The simplest type of emulsion is that used for black and white photography. Emulsion is really the wrong word, because the light sensitive layer of the film or paper consists of minute crystals of silver compounds suspended in gelatin. For historical reason it is called an emulsion, not a suspension.
It is possible to make a simple emulsion in the kitchen sink. All that is needed is some common salt dissolved in a weak glue of warm cooking jelly.
If a solution of silver nitrate is stirred into this mixture, myriad tiny crystals of silver chloride are formed, turning the gelatin white like milk. The crystals are insoluble in water, so they separate or precipitate out. if the emulsion was made in a darkroom under a safelight, instead of in daylight, it could be coated on to paper, dried and use for printing.
The light sensitive compounds used in photographic materials are made by combining silver with chlorine, bromine, and iodine. These three chemicals are called halogens, and the compounds they form when combined with silver halide, silver fluoride, but it is of no interest to photographers because it is soluble in water and would wash out the gelatin layer. Of the three useful halides, silver bromide is the most sensitive to light and the most important constituent of any emulsion.

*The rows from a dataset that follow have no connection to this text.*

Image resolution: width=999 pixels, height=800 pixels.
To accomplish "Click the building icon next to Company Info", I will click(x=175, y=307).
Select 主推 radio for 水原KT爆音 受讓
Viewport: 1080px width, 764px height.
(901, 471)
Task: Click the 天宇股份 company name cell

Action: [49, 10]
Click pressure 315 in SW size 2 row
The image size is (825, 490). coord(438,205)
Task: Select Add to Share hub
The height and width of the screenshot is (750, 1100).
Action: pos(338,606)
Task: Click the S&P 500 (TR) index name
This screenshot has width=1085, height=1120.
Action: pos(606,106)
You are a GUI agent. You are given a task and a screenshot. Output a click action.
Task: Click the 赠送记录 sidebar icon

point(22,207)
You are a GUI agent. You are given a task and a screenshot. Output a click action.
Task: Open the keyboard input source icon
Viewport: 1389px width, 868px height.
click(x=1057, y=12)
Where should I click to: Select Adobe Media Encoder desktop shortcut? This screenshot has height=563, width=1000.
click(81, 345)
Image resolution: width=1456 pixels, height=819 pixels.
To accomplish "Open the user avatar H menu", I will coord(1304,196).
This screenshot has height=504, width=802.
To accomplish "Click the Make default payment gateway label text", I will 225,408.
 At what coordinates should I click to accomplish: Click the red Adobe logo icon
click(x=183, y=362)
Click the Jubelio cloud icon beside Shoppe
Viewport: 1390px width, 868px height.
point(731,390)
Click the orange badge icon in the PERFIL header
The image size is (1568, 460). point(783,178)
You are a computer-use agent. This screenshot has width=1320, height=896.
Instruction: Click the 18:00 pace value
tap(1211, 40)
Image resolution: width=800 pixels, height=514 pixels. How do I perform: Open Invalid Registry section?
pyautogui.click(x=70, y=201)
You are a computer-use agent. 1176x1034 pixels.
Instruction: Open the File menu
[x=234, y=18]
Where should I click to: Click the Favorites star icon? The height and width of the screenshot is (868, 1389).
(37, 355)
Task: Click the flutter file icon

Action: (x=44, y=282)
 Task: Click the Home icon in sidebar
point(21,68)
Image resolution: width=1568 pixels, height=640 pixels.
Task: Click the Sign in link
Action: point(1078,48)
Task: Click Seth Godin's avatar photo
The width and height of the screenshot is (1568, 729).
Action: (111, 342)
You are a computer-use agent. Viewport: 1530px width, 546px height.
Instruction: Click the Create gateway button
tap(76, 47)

Silver grains The top picture shows the different sized crystals of silver halide contained in an emulsion. The lower picture shows silver around a part-developed grain
If a piece of undeveloped film is left in a sunny window for a few minutes it will turn slate grey. Light converts the silver bromide to very finely divided metallic silver. Bromine gas is liberated and this can be detected by its acrid smell.
In a camera, the exposures given to a film are not enough to produce instant visible silver. Instead, on each crystal that receives more than a few atoms of silver are freed. These collect at points on the crystal surface where there are impurities—such as silver sulphide—which have been formed during manufacture.
The images formed in a camera are invisible or latent images, and can be revealed only by treating the exposed film in a developer which continues the action of the light. Every crystal with one or more groups of silver atoms on its surface is quickly changed entirely to silver by reducing agent in the developer.
If a developer is allowed to act for long enough it will reduce all the halide crystals to silver whether they have been exposed or not, but its action on exposed crystals is from 10 to 100 times as fast. In the normally brief development times of a few minutes the exposed areas of a film are blackened and most of the halide crystals are changed completely to silver. In the areas received little exposure only a few particles of silver are formed. There is thus a ‘negative’ image in which the lightest parts of the film and the dark parts appear almost transparent or clear.
The gelatin, in which the light sensitive crystals are embedded, has several things to do. It holds the silver halide crystals in place and keeps them evenly distributed on the paper or film backing. It swells in the developer by absorbing water and allows the chemicals to have free access to the halide grains. It also helps development by increasing the rate at which exposed grains develop, while slowing down the unexposed ones.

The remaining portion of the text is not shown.